- Task:
Having found the line containing "Click affiliation superscript" in the records below, copy that line and each later one exactly, dropping pictures.
BEGIN Available data
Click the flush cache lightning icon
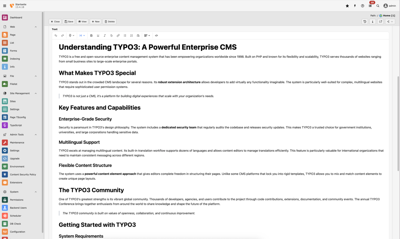Screen dimensions: 400x239 tap(355, 6)
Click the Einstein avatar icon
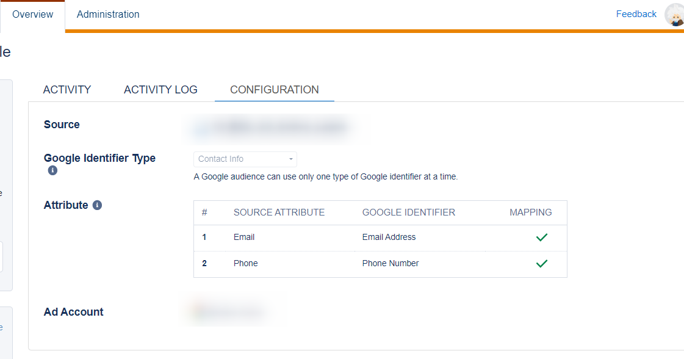This screenshot has height=359, width=684. (674, 15)
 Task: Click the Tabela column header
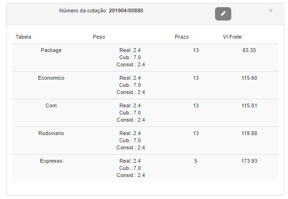[23, 37]
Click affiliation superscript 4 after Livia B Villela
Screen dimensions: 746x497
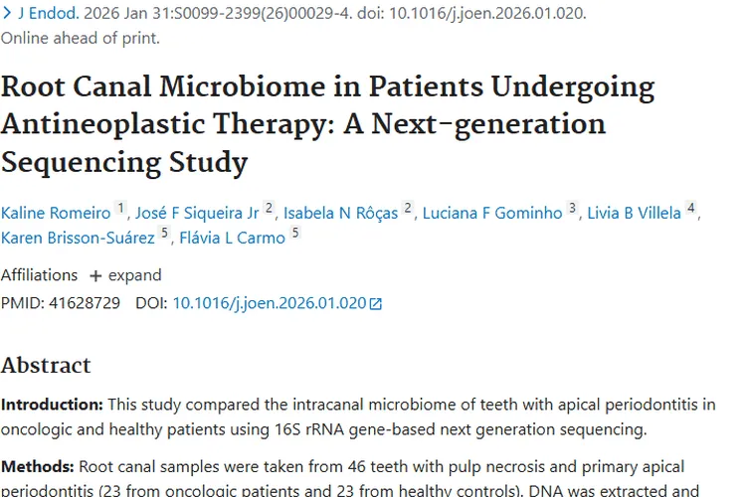690,209
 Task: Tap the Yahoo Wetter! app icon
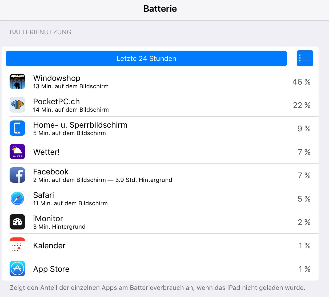click(x=17, y=152)
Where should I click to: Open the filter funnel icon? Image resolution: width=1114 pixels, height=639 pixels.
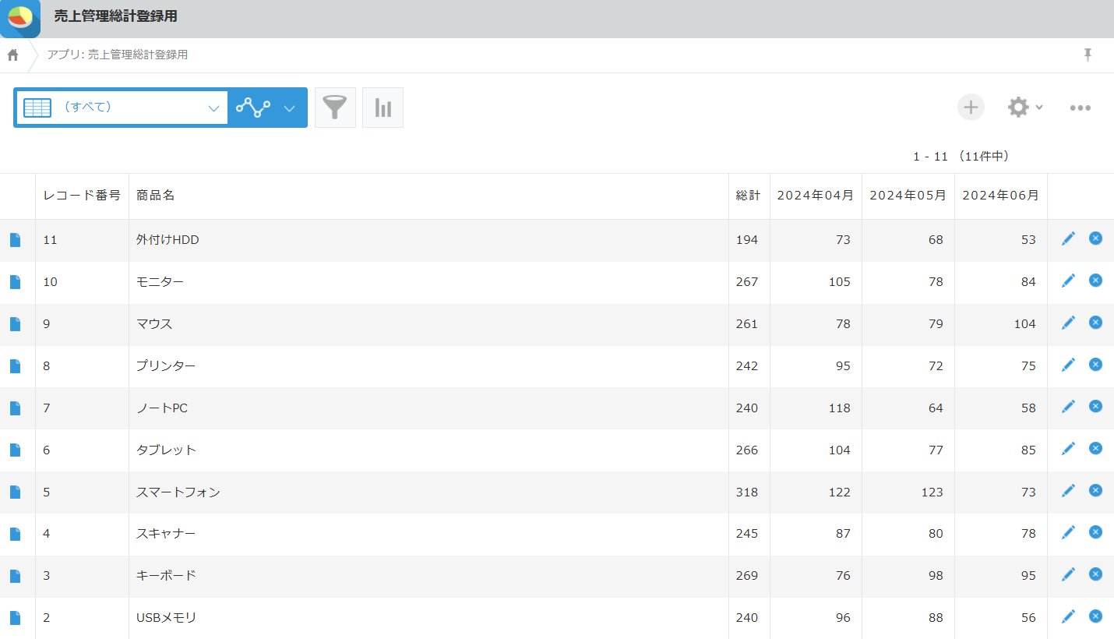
END Available data
- Expected answer:
Click affiliation superscript 4 after Livia B Villela
Screen dimensions: 746x497
690,209
 Task: Tap the Yahoo Wetter! app icon
click(x=17, y=152)
Where should I click to: Open the filter funnel icon? Image resolution: width=1114 pixels, height=639 pixels.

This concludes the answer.